- Uzbek invasion to Khorasan: Part of Persian–Uzbek wars
| Date | 1578 |
| Location | Khorasan, Uzbek Persia border (Mashhad,Jam, Sarakhs, Abiward, Ashgabat) |
| Result | Safavid victory |

Belligerents
- Shaybanids: Safavids

Commanders and leaders
- Jalal Khan Uzbek †: Mohammed Khodabanda Mortaza Gholi Khan Parnak Turkaman Ommat Beg Ustajlu

Strength
- 6,000–7,000: More than 3,000

= Uzbek invasion of Khorasan (1578) =

Uzbeks invasion of Khorasan

The Uzbek invasion of Khorasan (حمله ازبک‌ها به خراسان) took place in 1578. Jalal khan Uzbek (governor of Merv) led the Uzbek troops. Tahmasp I guaranteed to pay 300 Tomans to the Uzbeks to convince them not to invade the bondmen and nomads of Khorasan. The tribute was not paid after Tahmasp I's death however, and Jalal khan Uzbek raided Khorasan. The battles of Jalal khan Uzbek and Mortaza Gholi Khan Parnak Turkaman were quite harsh. Jalal khan Uzbek's head was cut off and the Uzbeks pulled back to their territory.

== Battle ==
Jala Khan, with six or seven thousand Uzbeks from the Nàiman tribe, entered Khorasan from the areas of Nesa and Abiward, and advanced to Mashhad, intending to loot and plunder. The local emirs were not strong enough to oppose him alone, so they withdrew to their forts, waiting for one of the beglerbegs (Provincial governors) to organize a defense, at which point they would join the fight. After plundering Mashhad, Jala Khan moved on to Jam, and after raiding that area too, he planned to return via Sarakhs, driving the stolen livestock with him. Mortaza Gholi Khan Parnak Turkaman, the beglerbeg of Mashhad, sent messengers to the emirs under his command, calling them to arms. Knowing that Jala Khan’s goal was not to conquer land but to steal and that he was already heading back, Mortaza Gholi Khan Parnak Turkaman didn’t wait for reinforcements. Instead, he set out with his own troops and a detachment of Qurchi from Mashhad. When he reached Jam, he was joined by several emirs and local forces, totaling about three thousand men.
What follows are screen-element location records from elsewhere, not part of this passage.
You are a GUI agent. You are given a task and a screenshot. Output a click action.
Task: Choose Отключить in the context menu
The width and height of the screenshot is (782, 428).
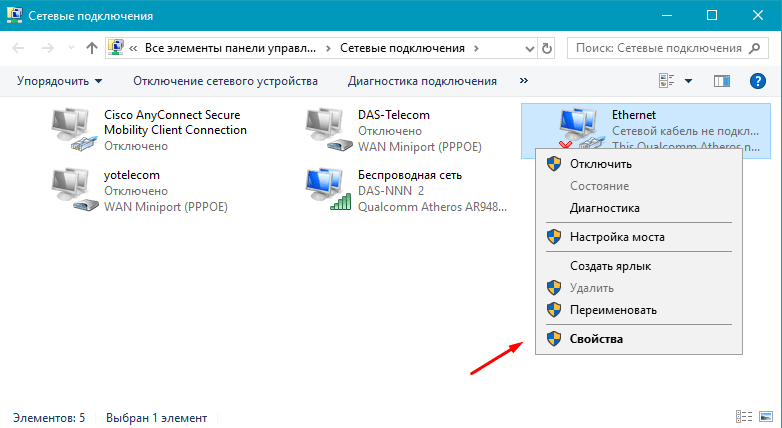click(600, 164)
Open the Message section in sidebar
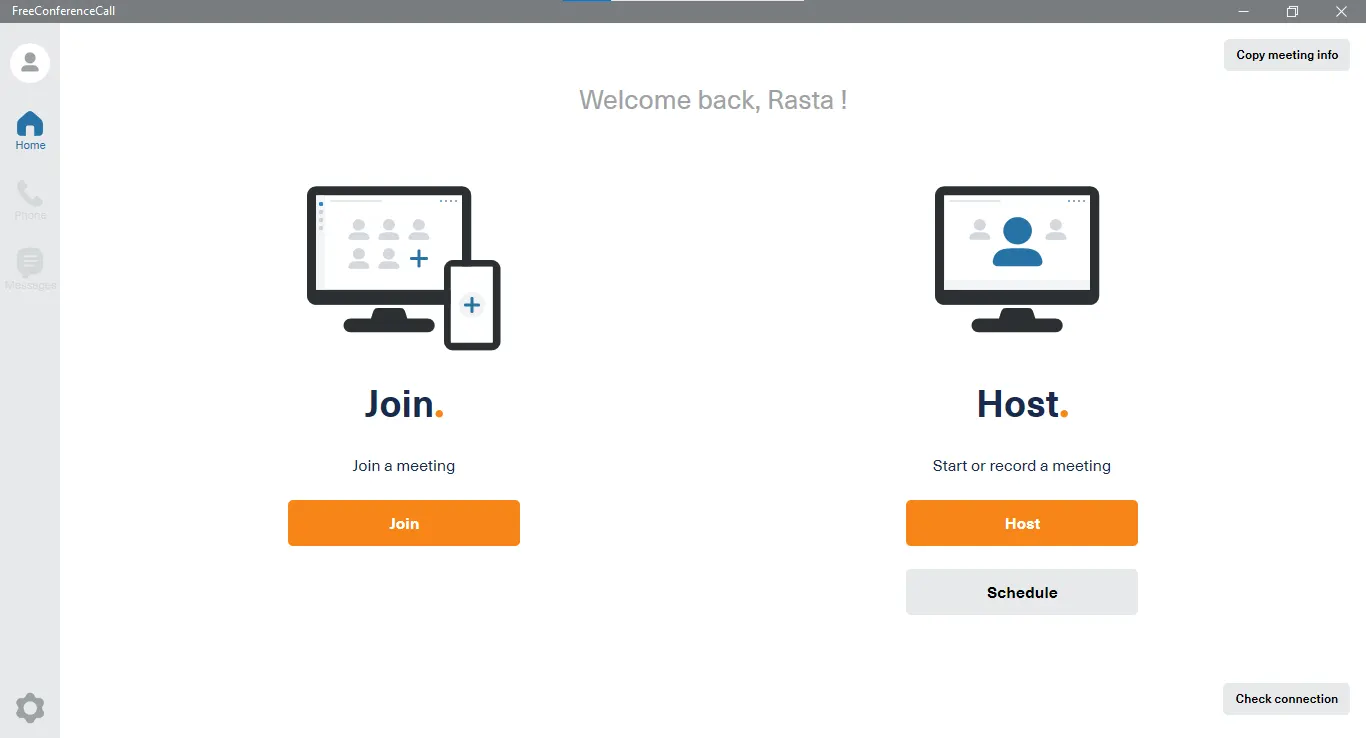Viewport: 1366px width, 738px height. pyautogui.click(x=30, y=270)
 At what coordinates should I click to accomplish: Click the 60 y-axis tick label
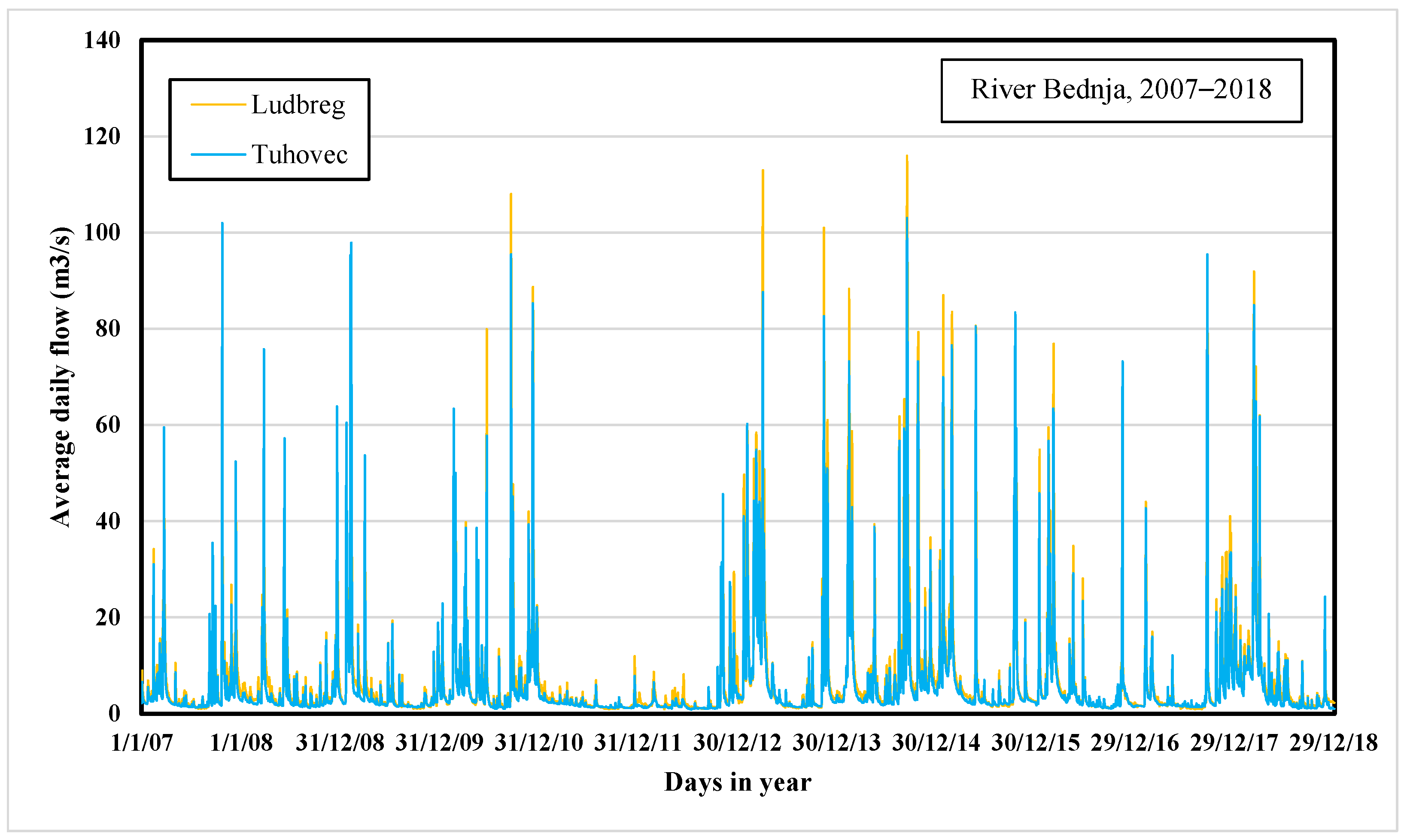[x=108, y=425]
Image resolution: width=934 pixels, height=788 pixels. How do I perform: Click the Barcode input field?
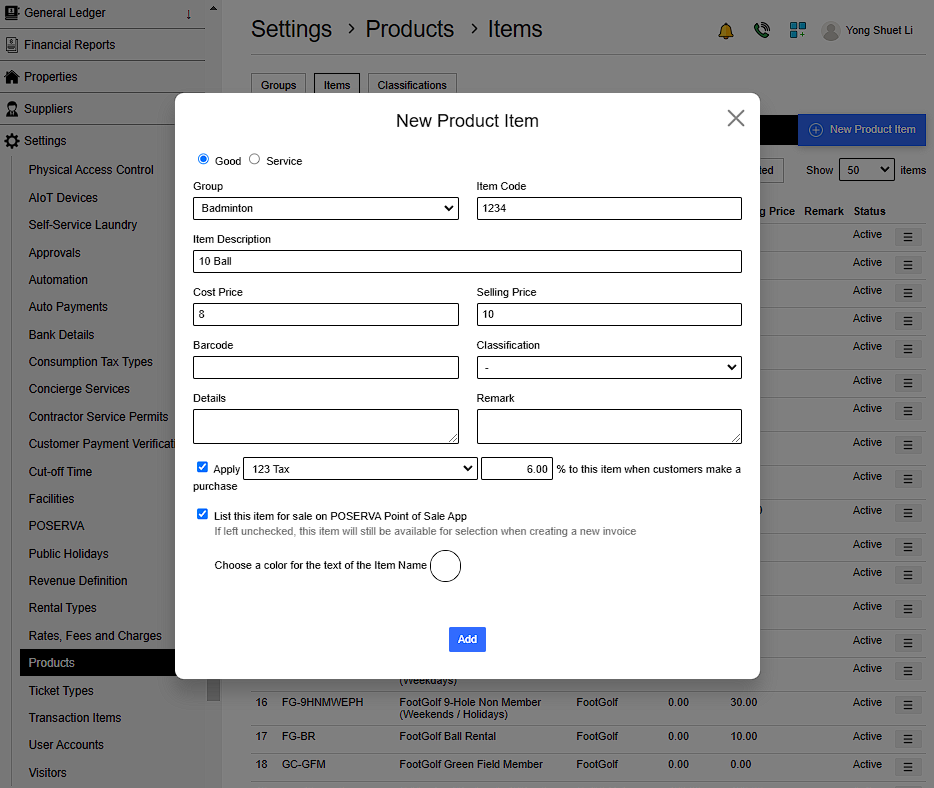click(x=325, y=368)
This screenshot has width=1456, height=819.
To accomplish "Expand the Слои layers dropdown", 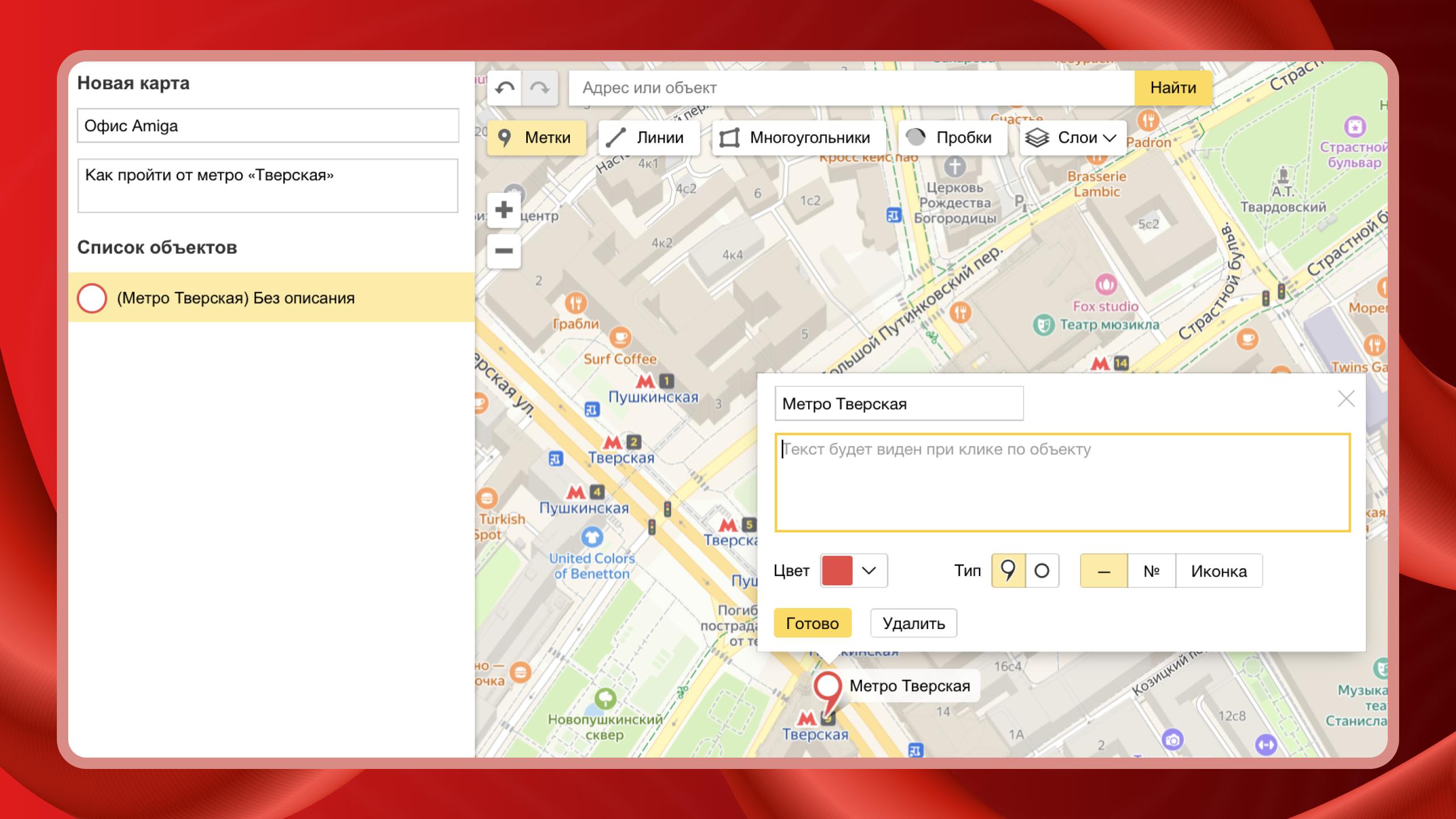I will [x=1073, y=138].
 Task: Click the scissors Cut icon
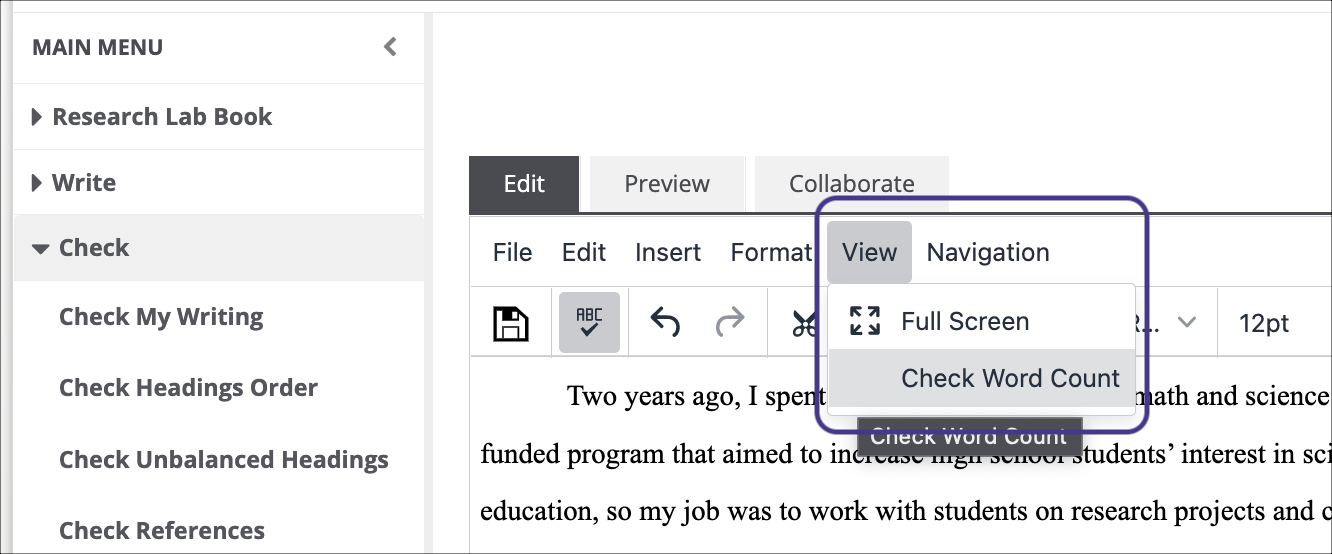(803, 323)
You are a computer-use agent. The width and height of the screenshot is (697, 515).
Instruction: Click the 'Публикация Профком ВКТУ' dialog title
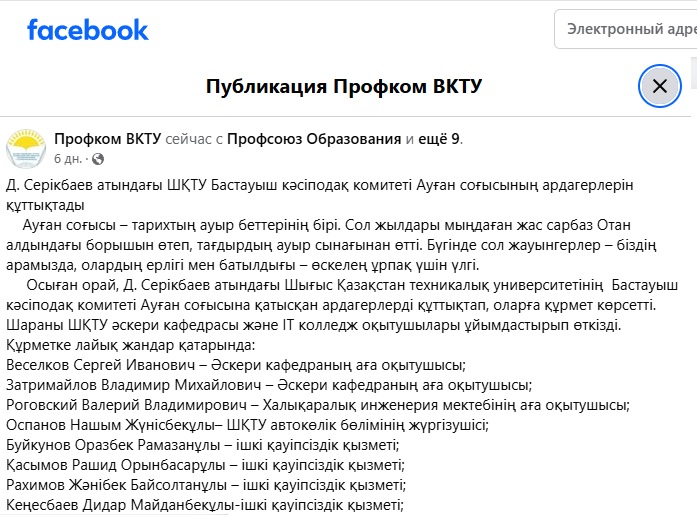click(344, 87)
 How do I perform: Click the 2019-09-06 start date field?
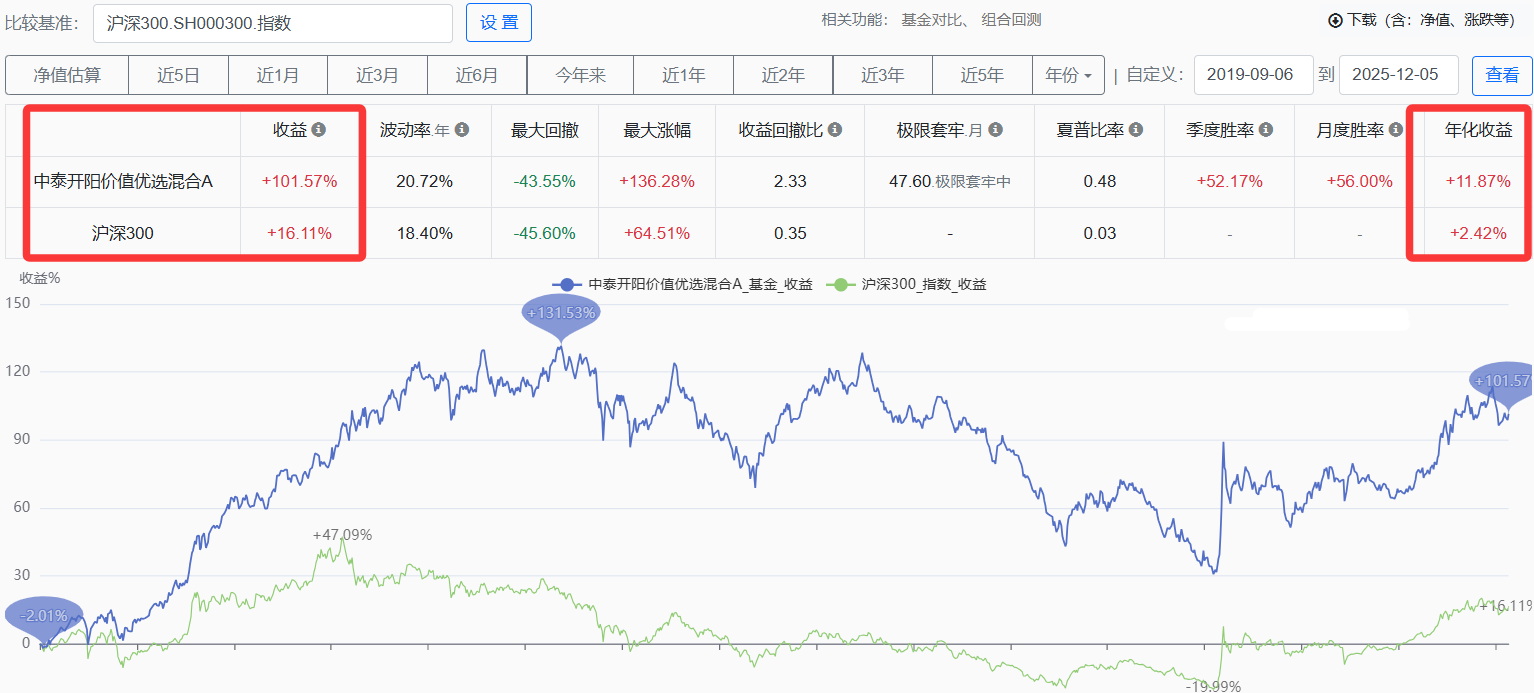tap(1253, 75)
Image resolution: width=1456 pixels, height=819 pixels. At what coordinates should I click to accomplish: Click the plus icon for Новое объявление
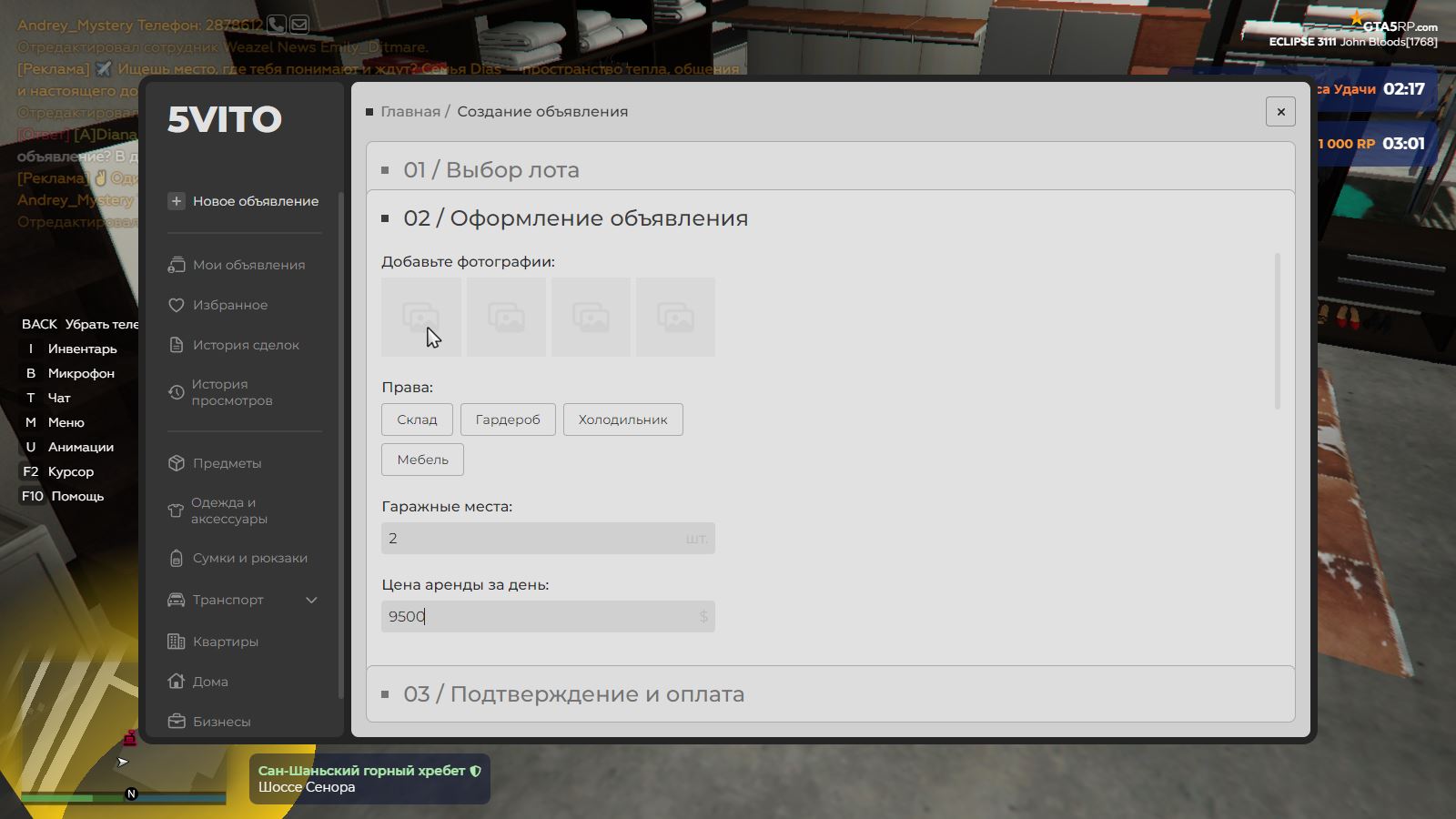(177, 201)
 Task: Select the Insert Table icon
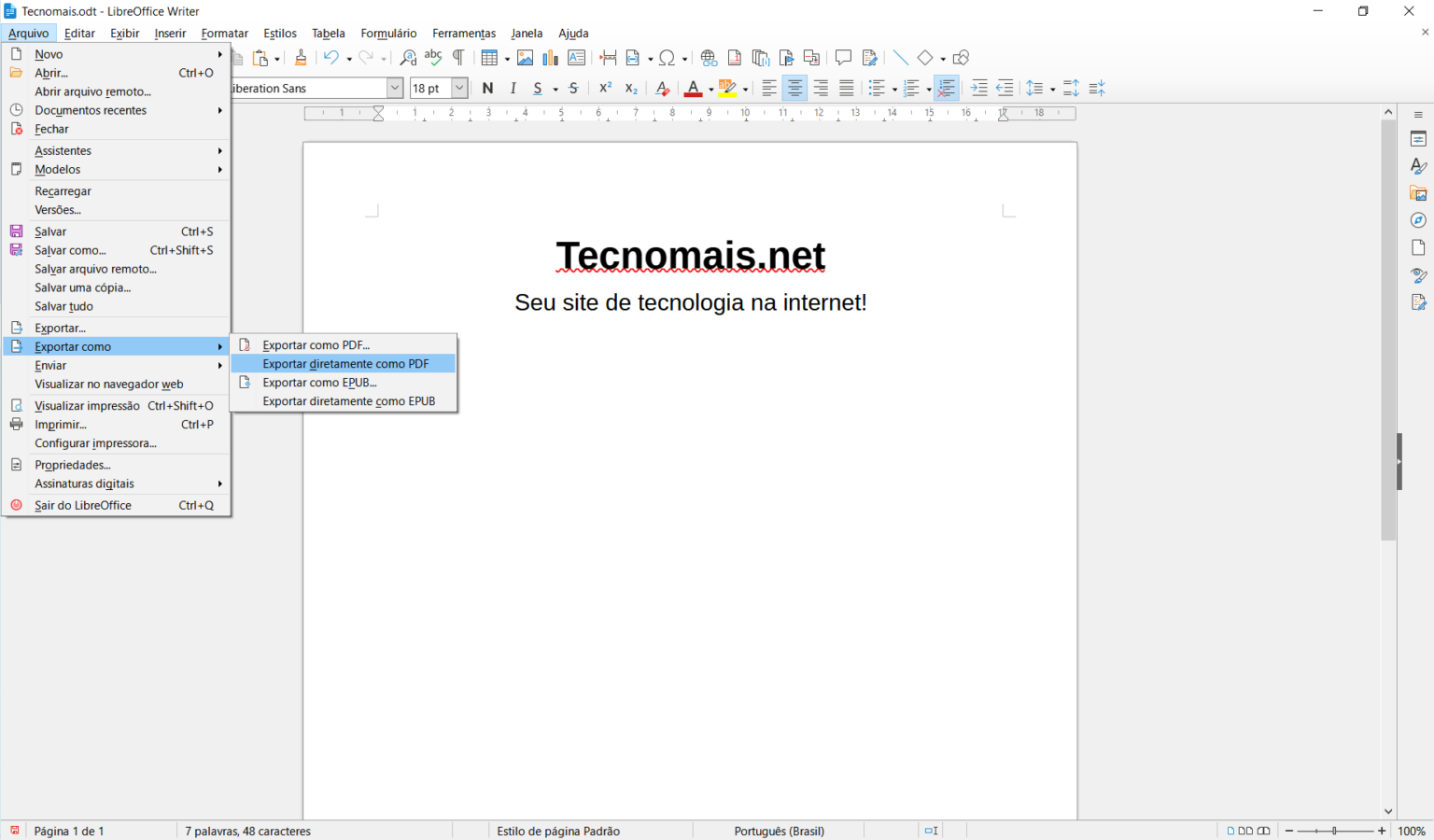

At Ashgabat, in the Jam province, Jalal Khan received word that Mortaza Gholi Khan and the Qizilbash army were approaching, so he stopped his advance. Some seasoned Uzbek elders advised Jalal Khan that, since they had come for a raid and weren’t ready for a full battle, they should secure the stolen cattle first. However, Jalal Khan, in his arrogance, dismissed the threat of the Qizilbash army and decided to fight. Both sides sounded their trumpets to signal the start of the battle, which raged from late afternoon until dusk. Jalal Khan, who had never faced a Qizilbash charge or seen their battle tactics, was amazed by the strength and discipline of the small force facing him and began to regret his choice. As the last rays of sunlight faded, both sides called off the fight, retreated to their camps, and stood guard overnight.